We built the prototype and one of my other friends in Fremont offered to host it for us, since we’re only using the 1G-baseT NIC on-board the thin client, and we were off to the races. Setting the tiny mirror up only hosting Ubuntu ISOs, Extra Packages for Enterprise Linux, and the CentOS repo for servers easily exceeded our design objective of >1TB/day of network traffic. Not a replacement for traditional “heavy iron” mirrors that can host a longer tail of projects, but this is 1TB of network traffic which we were able to peel off of those bigger mirrors so they could spend their resources serving the less popular content, which we wouldn’t be able to fit on the single 2TB SSD inside this box.

Now it just became a question of “well, if one Micro Mirror was pretty successful, exactly how many MORE of these little guys could we stamp out and find homes for???”

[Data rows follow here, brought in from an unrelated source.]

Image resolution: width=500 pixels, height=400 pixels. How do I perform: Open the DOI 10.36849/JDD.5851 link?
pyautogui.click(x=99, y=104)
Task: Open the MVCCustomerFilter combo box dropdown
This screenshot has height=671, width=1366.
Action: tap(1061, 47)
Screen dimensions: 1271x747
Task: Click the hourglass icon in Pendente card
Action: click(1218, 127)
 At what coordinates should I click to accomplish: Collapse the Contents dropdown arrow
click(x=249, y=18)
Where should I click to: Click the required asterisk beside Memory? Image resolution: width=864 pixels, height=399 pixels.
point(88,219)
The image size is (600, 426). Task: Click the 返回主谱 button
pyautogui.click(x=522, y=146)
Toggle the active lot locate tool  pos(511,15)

These Micro Mirrors have several very attractive features to them for the hosting network:

• They are fully managed by us, so while many networks / service providers want to contribute back to the free software community, they don't have the spare engineering resources required to build and manage their own mirror server. So this fully managed appliance makes it possible for them to contribute their network bandwidth at no manpower cost.
• They're very small and can fit just about anywhere inside a hosting network's rack.
• They're low power (15W)
• They're fault tolerant, since each project's load balancer performs health checks on the mirrors and if this mirror or the hosting network has an outage the load balancers will simply not send clients to our mirror until we get around to fixing the issue.

Then it was just a question of scaling the idea up. Kickstart file so I can take the raw hardware and perform a completely hands-off provisioning of the server. Ansible playbook to take a short config file per node and fully provision the HTML header, project update scripts, and rsync config per server, and suddenly I can fully stamp out a new Micro Mirror server with less than 30 minutes worth of total work.

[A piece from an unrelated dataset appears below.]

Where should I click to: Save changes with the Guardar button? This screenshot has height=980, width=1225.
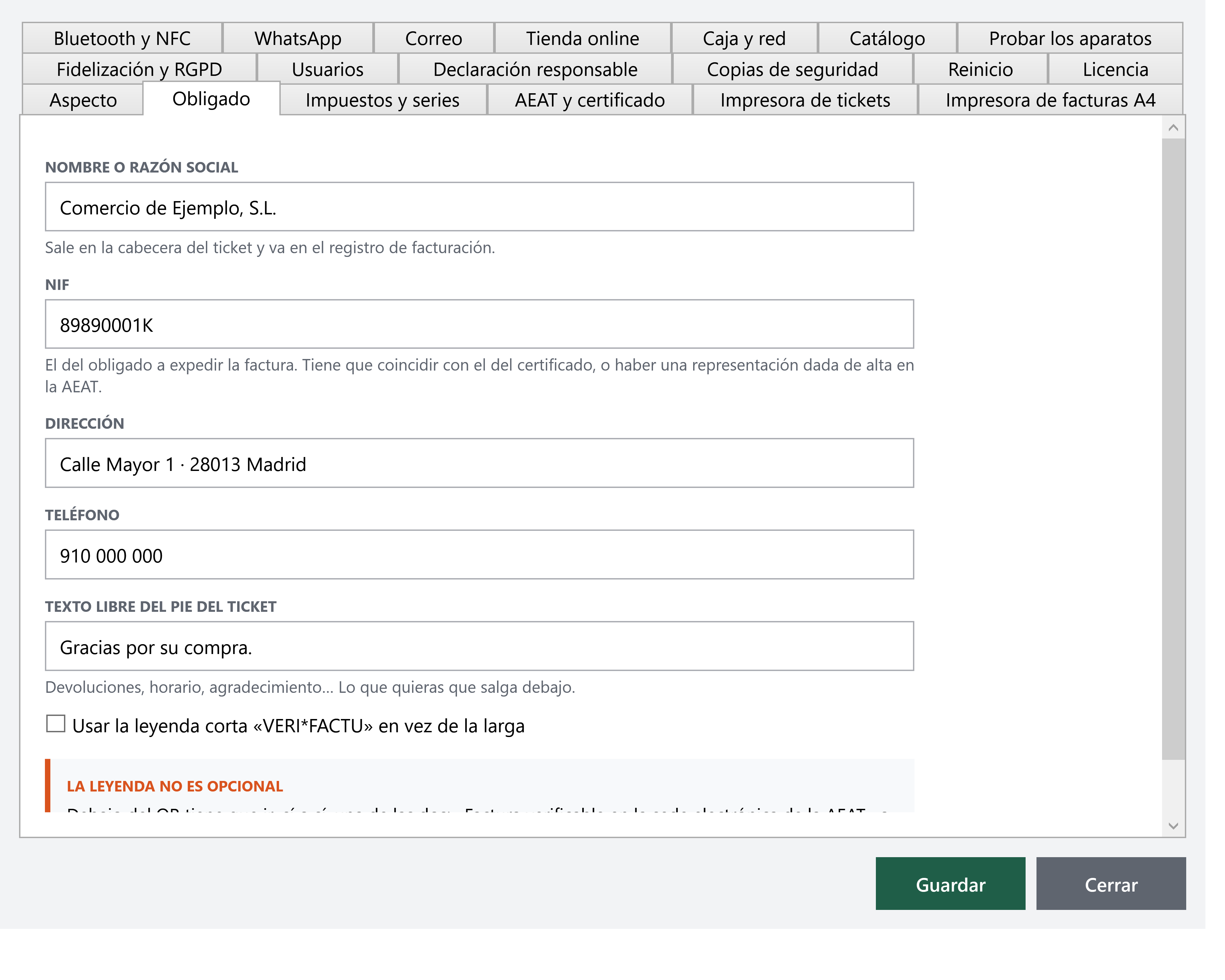point(951,884)
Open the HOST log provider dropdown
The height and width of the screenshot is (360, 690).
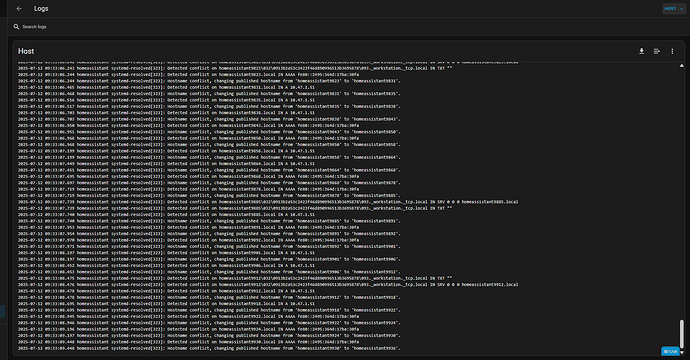(674, 8)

Finding networks willing to host nodes turned out to be extremely easy. Between Twitter, Mastodon, and a few select Slack channels I hang out on, I was able to easily build a waiting list of hosts that surpassed the inventory of thin clients I had laying around. Then we just needed to figure out how to fund more hardware beyond what we were personally willing to buy. Enter LiberaPay, an open source service similar to Patreon where people can pledge donations to us to keep funding this long term.

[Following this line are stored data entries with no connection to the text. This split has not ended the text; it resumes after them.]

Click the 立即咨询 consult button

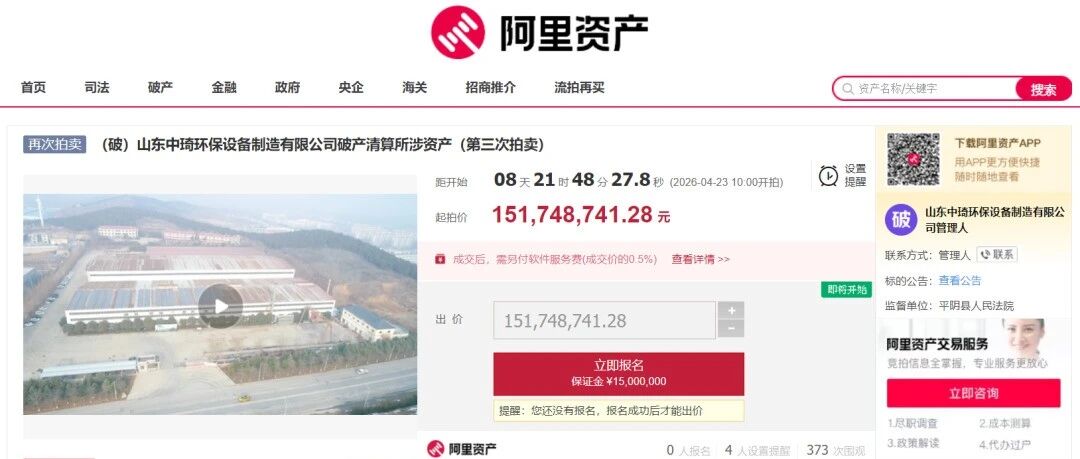973,393
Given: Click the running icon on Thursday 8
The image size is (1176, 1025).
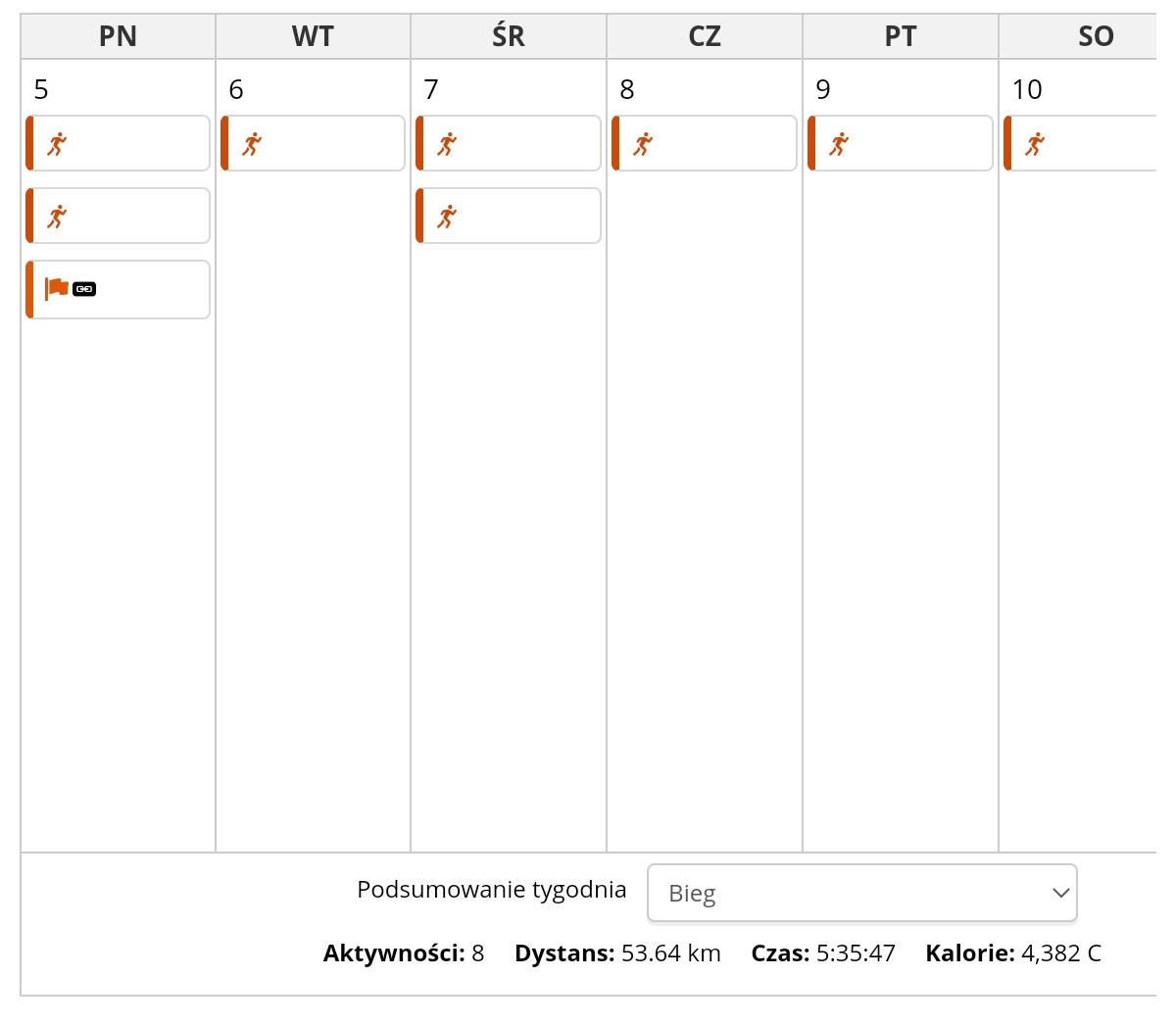Looking at the screenshot, I should point(643,144).
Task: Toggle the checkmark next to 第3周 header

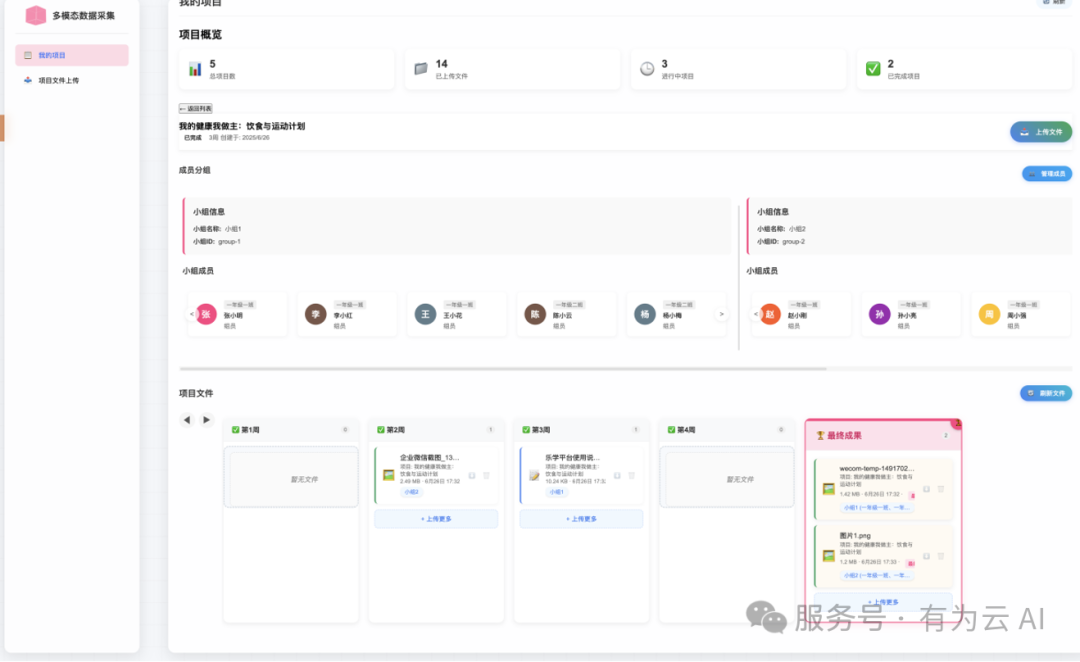Action: point(525,430)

So now we have a continual (albeit very small) funding source, and a list of networks waiting for hardware, and it’s mainly been a matter of waiting for enough donations to come in to fund another node, ordering the parts, provisioning the server, dropping it in the mail, and waiting for the hosting network to plug it in so we can run our Ansible playbook against it and get it registered with all the relevant projects.

So now we had a solid pipeline set up, and we could start playing around with other hardware designs than the HP T620 thin client. The RTL8168 NIC on the T620s are far from ideal for pumping out a lot of traffic, and we actually got feedback from several hosting networks that they just don’t have the ability to plug in baseT servers anymore, and they’d much prefer a 10Gbps SFP+ NIC handoff to the appliance.

The desire for 10G handoffs has been a bit of a challenge while still trying to stay within the $320 hardware budget goal we set for ourselves, but we have been doing some experiments with the HP T620 Plus thin client, which happens to have a PCIe slot that fits a Mellanox ConnectX3 NIC, and we also received a very generous donation of a pile of Dell R220 servers with 10G NICs from Arista Networks (Thanks Arista!)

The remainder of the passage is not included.